At its core, caching is a performance optimization technique that stores a copy of data in a temporary, high-speed storage location (the cache) to serve future requests for that same data more quickly. The primary goal is to reduce latency—the time delay between a request and a response. In modern computing, latency is the enemy of user experience and system scalability. It arises from multiple sources:

Caching tackles all three. By storing a pre-computed result in a fast, nearby location (often in RAM), it can eliminate the need for repeated, expensive operations. This not only speeds up response times for the end-user but also significantly reduces the load on backend systems like databases and application servers, allowing them to serve more users with the same hardware resources.

Core Concepts: Strategies and Policies

Implementing a cache is more complex than just creating a copy of data. The real challenge lies in managing what data to store, how to keep it reasonably up-to-date, and what to do when the cache runs out of space. These challenges are addressed through various caching strategies and eviction policies.

Caching Strategies

A caching strategy defines the interaction between your application, the cache, and the primary data store (database). The choice of strategy has significant implications for performance, data consistency, and code complexity.
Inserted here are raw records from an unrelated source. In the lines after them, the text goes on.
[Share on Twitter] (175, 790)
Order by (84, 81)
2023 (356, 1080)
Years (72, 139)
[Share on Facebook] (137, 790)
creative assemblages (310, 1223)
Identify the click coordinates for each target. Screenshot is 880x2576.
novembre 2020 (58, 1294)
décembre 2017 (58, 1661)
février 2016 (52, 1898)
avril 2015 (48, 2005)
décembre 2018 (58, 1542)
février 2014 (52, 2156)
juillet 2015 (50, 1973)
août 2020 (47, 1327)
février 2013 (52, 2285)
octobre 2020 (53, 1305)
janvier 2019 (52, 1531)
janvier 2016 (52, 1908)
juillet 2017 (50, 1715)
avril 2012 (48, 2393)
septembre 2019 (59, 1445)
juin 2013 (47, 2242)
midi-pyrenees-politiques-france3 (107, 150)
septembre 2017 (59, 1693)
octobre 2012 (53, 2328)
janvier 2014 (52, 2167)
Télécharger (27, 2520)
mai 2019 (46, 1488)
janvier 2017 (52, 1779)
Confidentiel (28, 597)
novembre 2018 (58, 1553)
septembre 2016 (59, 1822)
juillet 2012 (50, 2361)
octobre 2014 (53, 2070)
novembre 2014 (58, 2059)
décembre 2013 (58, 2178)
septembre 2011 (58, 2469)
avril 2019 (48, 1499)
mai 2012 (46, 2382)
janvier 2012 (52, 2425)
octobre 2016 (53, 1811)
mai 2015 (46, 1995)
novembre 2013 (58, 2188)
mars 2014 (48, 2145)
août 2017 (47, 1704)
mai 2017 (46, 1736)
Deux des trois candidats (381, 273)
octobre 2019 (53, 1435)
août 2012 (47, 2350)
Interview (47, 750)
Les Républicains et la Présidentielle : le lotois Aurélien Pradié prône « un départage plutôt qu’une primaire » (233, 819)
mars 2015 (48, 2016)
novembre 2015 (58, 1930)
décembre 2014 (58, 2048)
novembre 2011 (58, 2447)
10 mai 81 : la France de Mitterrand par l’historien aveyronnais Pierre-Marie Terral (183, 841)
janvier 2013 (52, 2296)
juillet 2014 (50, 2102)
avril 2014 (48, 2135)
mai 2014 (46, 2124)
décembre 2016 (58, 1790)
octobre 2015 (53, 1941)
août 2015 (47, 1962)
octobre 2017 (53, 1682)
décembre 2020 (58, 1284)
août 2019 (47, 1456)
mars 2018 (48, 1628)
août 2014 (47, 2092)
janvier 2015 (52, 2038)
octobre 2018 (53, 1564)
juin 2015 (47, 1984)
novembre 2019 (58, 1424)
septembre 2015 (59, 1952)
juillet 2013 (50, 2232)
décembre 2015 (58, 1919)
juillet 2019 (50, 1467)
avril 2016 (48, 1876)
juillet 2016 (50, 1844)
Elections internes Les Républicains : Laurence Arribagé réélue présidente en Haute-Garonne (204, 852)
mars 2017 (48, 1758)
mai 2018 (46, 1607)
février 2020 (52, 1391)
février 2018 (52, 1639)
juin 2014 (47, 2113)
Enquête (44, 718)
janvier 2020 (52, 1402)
  1. Cache-Aside (Lazy Loading): This is the most common caching strategy. The application logic is responsible for managing the cache.
    • Flow: The application first attempts to read data from the cache.
      • Cache Hit: If the data is found, it is returned directly to the application. This is the fast path.
      • Cache Miss: If the data is not in the cache, the application reads the data from the database (the origin), stores a copy in the cache for next time, and then returns it.
    • Pros: Resilient to cache failures (the application can still function, albeit more slowly, by going to the database). The cache only stores data that is actually requested, preventing it from being filled with unused data.
    • Cons: The first request for any piece of data will always be a "cache miss," resulting in higher latency for that initial request (a "cold start"). The application code is more complex as it contains logic for both cache and database interactions. Data in the cache can become stale if it's updated in the database directly without invalidating the cache.
  2. Read-Through: In this strategy, the cache itself is responsible for fetching data from the database. The application treats the cache as its primary data source.
    • Flow: The application requests data from the cache.
      • Cache Hit: The cache returns the data.
      • Cache Miss: The cache automatically fetches the data from the underlying database, stores it, and then returns it to the application.
    • Pros: Simplifies application code, as the logic for handling cache misses is abstracted away into the cache provider.
    • Cons: Requires a cache provider that supports this pattern. The initial latency penalty for a "cache miss" still exists.
  3. Write-Through: This strategy focuses on keeping the cache and database consistent during write operations.
    • Flow: The application writes data to the cache, and the cache synchronously writes that data to the database before returning success to the application.
    • Pros: High data consistency. Data in the cache and database is never out of sync. Reads are fast (as they come from the cache), and data is durable (as it's in the database).
    • Cons: Higher write latency, as every write operation has to complete in two places (cache and database). This introduces a potential single point of failure if the cache goes down.
  4. Write-Back (Write-Behind): This strategy prioritizes write performance.
    • Flow: The application writes data only to the cache, which immediately confirms the write. The cache then asynchronously writes the data to the database in the background, often in batches.
    • Pros: Extremely low write latency, as the application doesn't have to wait for the database write. Can absorb high-velocity write bursts by batching updates to the database.
    • Cons: Risk of data loss. If the cache fails before the data is written to the database, those writes are lost forever. This makes it unsuitable for critical data like financial transactions but excellent for things like updating a user's "last seen" timestamp.

Cache Eviction Policies

A cache has a finite size. When it becomes full, a decision must be made about which existing item to discard (evict) to make room for a new one. This decision is governed by an eviction policy.

Common Caching Topologies

Where you place your cache matters. Caching can be implemented at various layers of a typical web application stack.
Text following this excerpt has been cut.